Al di là delle gare di club, il culmine, per quel che mi riguarda, l’ho raggiunto nel 2009, quando ho vinto il SuperG ai Mondiali nella categoria dai 55 anni in su. Ricordo che la gara si è svolta sulla pista di Piancavallo, in Friuli. Una grande soddisfazione ovviamente.
Poi, purtroppo, sono arrivati gli infortuni a condizionare le prestazioni e si tratta di aspetti che toccano spesso chi scia a certi livelli. Ne sono un esempio anche le “punte di diamante” dello sci azzurro.
Infortuni ne ho subiti vari anch’io, tanto che da una decina di anni porto un tutore per il ginocchio. Questo però non mi ha fermato e solo adesso ho deciso di smettere, dopo che, a seguito di visite specialistiche, mi hanno prospettato la necessità di una protesi. Però non mi fermo del tutto. Mi sarebbe piaciuto partecipare ai Campionati italiani disputati sabato a Carezza”.Sappiamo infatti che ha continuato a sciare nella categoria Master e lo ha fatto con ottimi risultati.”La passione è passione e lo scorso anno, al Campionato italiano, nello slalom nella categoria 70 – 75 sono arrivato secondo. Ho gareggiato in tutte tre le discipline, ma il ginocchio si è fatto sentire, facendomi capire che – passati da qualche anno i 70 di età – è tempo di darsi una regolata.
Però lei continua a frequentare le piste innevate, rimanendo comunque attivo nell’ambiente dello sci alpino.
Sì, perché credo anche che sia mio compito restituire allo sci quello che lo sci mi ha dato in termini di soddisfazioni. Da dieci anni sono responsabile provinciale per la categoria Master e fra gli organizzatori della Südtirol Cup. Da due anni sono anche uno dei cinque componenti della Commissione nazionale per il Nord-Est. Quest’anno è toccato proprio a noi organizzare i Campionati italiani a Carezza, campionati che hanno visto la partecipazione di ben 280 concorrenti che si sono presentati al cancelletto del gigante. E, di questi, 170 hanno gareggiato anche nel superg e 150 nello speciale.

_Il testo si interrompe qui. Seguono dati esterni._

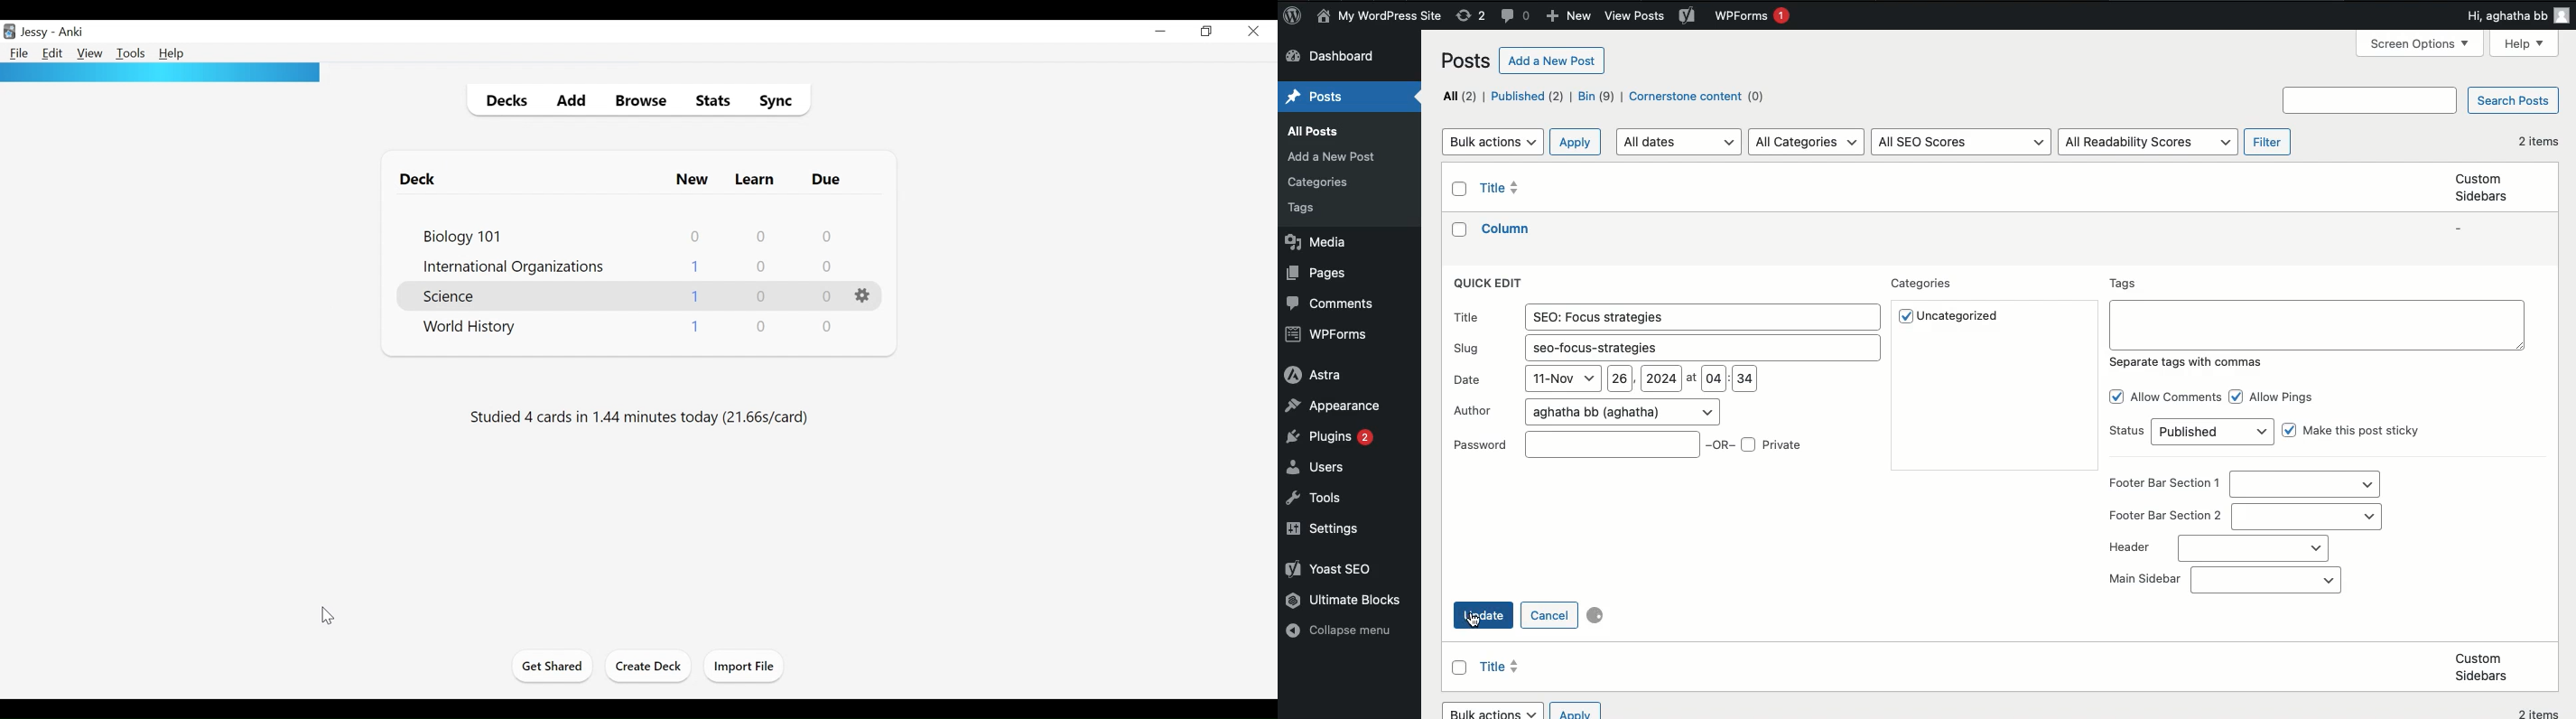 This screenshot has height=728, width=2576. Describe the element at coordinates (696, 234) in the screenshot. I see `New Card Count` at that location.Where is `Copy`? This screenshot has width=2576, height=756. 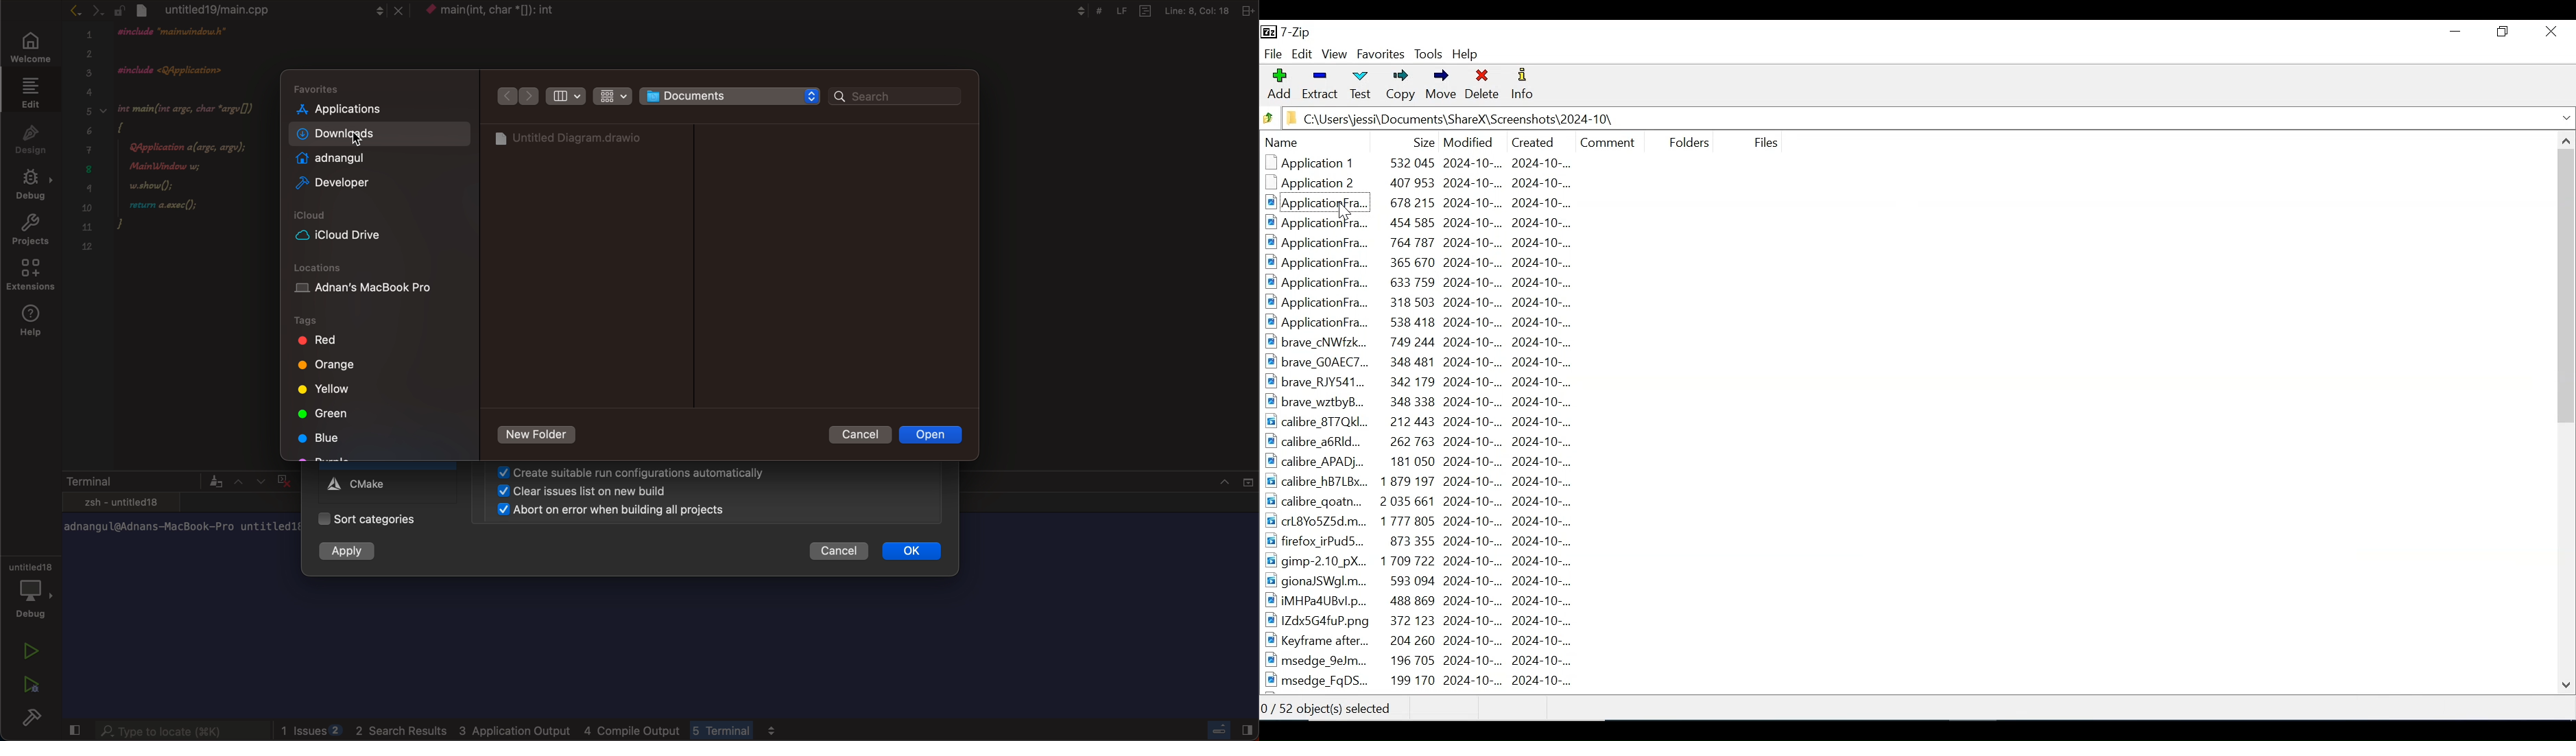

I guai fisici alla fine l’hanno convinta a mettere da parte lo sci, almeno a certi livelli, ma lei non è tipo da “poltrona davanti alla televisione”.

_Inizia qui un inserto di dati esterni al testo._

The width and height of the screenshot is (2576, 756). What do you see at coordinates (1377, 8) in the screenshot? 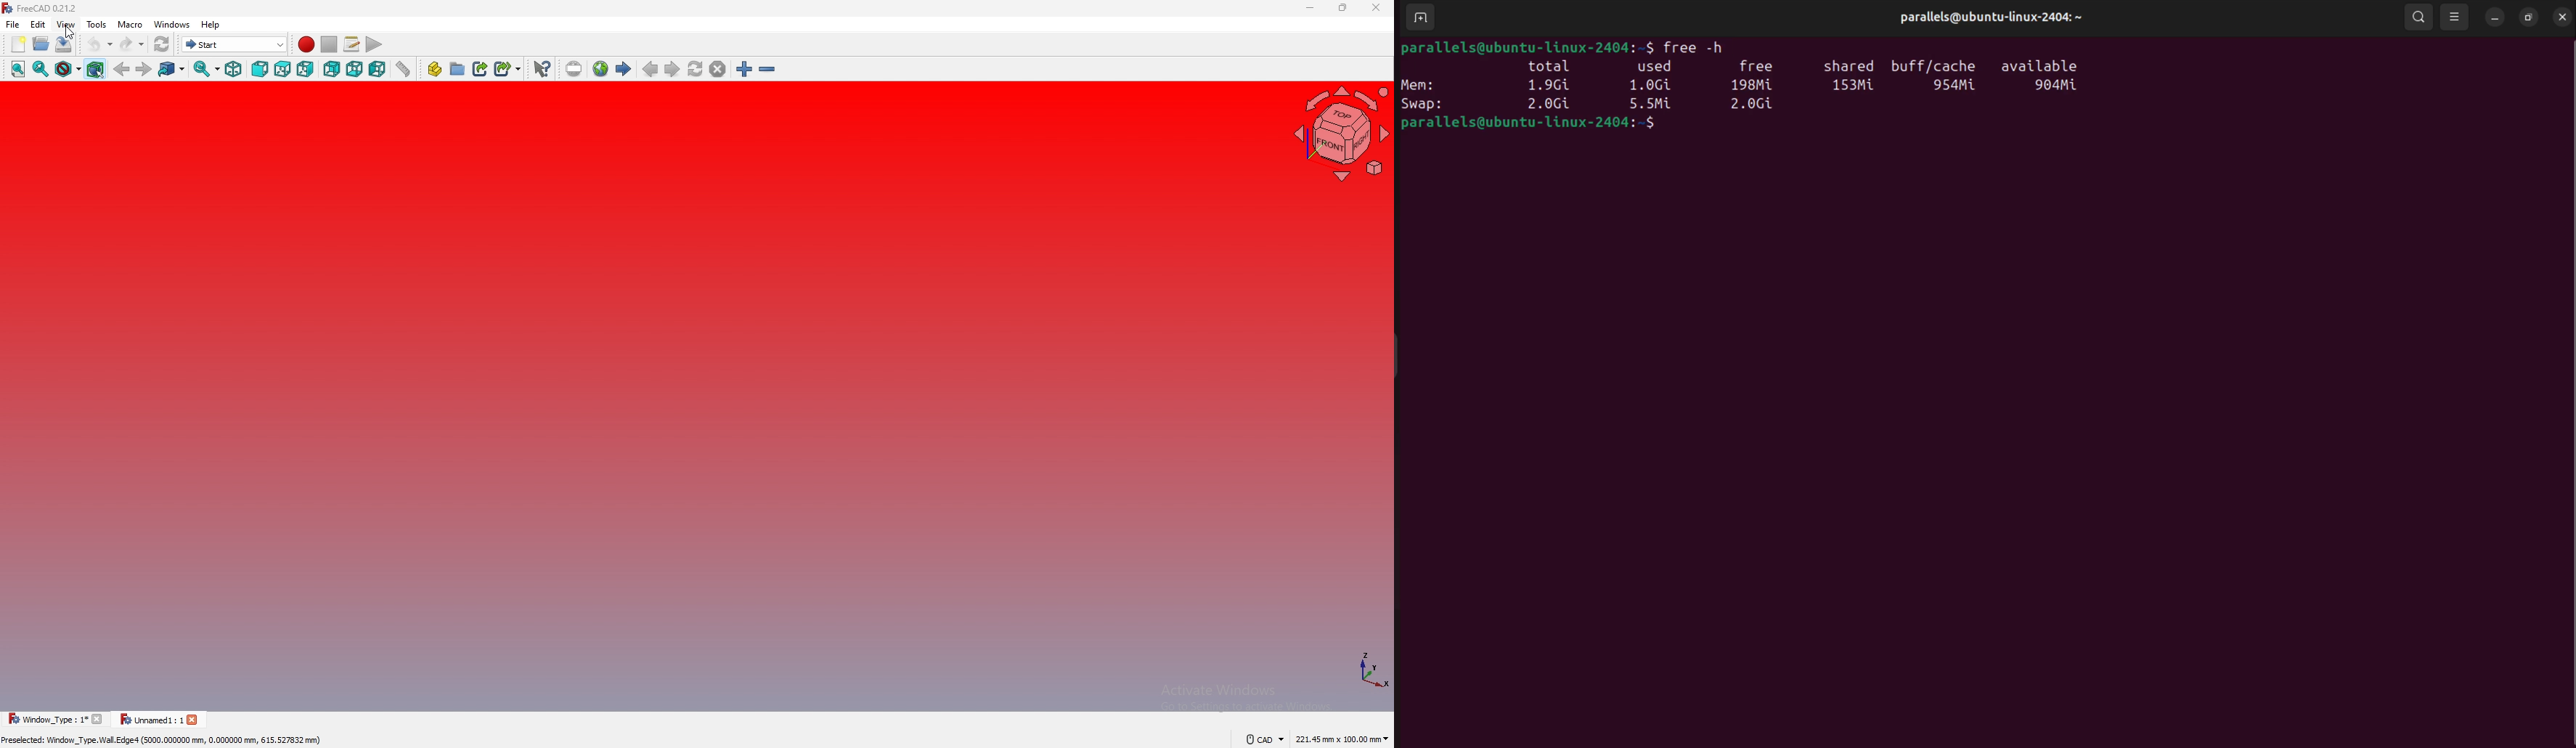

Messi in cantina gli sci, con la bella stagione mi dedico alla bicicletta per tenermi in forma e in sella faccio dei bei giri. Però, come detto, non ho certo accantonato lo sci, anche se l’agonismo è oramai una cosa del passato e adesso mi occupo soprattutto di organizzare le gare.
Lei è stato un grafico, che ha lavorato anche per il gruppo Athesia, prima di mettersi in proprio. In questa veste ha anche contribuito alla predisposizione del materiale grafico in occasione dei festeggiamenti di qualche anno fa per i 200 anni di Laives come Comune autonomo.
Ovviamente sono in pensione, però faccio ancora qualche lavoretto come grafico quando me lo chiedono. Quella per l’evento dei 200 anni da quando Laives è Comune è stata una bella esperienza.